== INPUT DATA
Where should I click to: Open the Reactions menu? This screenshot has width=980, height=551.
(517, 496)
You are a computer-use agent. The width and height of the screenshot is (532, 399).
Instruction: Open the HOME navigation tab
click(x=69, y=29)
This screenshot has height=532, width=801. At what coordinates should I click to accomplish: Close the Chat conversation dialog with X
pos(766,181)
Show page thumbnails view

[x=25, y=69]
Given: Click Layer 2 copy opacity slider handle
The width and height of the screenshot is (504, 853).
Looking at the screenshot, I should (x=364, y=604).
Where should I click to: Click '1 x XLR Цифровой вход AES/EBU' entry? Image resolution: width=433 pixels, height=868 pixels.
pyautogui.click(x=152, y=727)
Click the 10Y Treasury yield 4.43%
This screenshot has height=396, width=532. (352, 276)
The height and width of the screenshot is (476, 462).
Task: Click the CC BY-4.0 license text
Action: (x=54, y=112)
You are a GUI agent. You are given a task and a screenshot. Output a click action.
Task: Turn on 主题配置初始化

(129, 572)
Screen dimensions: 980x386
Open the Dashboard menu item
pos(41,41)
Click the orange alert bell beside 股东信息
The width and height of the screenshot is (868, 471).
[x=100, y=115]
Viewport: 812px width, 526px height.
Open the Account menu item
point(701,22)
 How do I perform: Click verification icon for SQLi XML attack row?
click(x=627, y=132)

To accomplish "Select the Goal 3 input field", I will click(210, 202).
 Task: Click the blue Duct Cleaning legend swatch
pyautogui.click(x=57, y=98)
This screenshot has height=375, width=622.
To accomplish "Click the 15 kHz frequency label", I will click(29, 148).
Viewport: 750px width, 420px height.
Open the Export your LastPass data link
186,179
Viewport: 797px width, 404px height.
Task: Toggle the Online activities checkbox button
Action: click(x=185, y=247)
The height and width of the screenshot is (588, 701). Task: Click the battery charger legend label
====
=== BRIEF ===
Please copy out each entry exactly as it appears above.

=== YOUR SOLUTION ===
Where should I click to: Open the Reactions menu? This screenshot has width=980, height=551.
(517, 496)
You are a computer-use agent. The width and height of the screenshot is (532, 399).
Instruction: Open the HOME navigation tab
click(x=69, y=29)
This screenshot has height=532, width=801. At what coordinates should I click to accomplish: Close the Chat conversation dialog with X
pos(766,181)
Show page thumbnails view

[x=25, y=69]
Given: Click Layer 2 copy opacity slider handle
The width and height of the screenshot is (504, 853).
Looking at the screenshot, I should (x=364, y=604).
Where should I click to: Click '1 x XLR Цифровой вход AES/EBU' entry? Image resolution: width=433 pixels, height=868 pixels.
pyautogui.click(x=152, y=727)
Click the 10Y Treasury yield 4.43%
This screenshot has height=396, width=532. (352, 276)
The height and width of the screenshot is (476, 462).
Task: Click the CC BY-4.0 license text
Action: (x=54, y=112)
You are a GUI agent. You are given a task and a screenshot. Output a click action.
Task: Turn on 主题配置初始化

(129, 572)
Screen dimensions: 980x386
Open the Dashboard menu item
pos(41,41)
Click the orange alert bell beside 股东信息
The width and height of the screenshot is (868, 471).
[x=100, y=115]
Viewport: 812px width, 526px height.
Open the Account menu item
point(701,22)
 How do I perform: Click verification icon for SQLi XML attack row?
click(x=627, y=132)

To accomplish "Select the Goal 3 input field", I will click(210, 202).
 Task: Click the blue Duct Cleaning legend swatch
pyautogui.click(x=57, y=98)
This screenshot has height=375, width=622.
To accomplish "Click the 15 kHz frequency label", I will click(29, 148).
Viewport: 750px width, 420px height.
Open the Export your LastPass data link
186,179
Viewport: 797px width, 404px height.
Task: Toggle the Online activities checkbox button
Action: click(x=185, y=247)
The height and width of the screenshot is (588, 701). Task: Click the battery charger legend label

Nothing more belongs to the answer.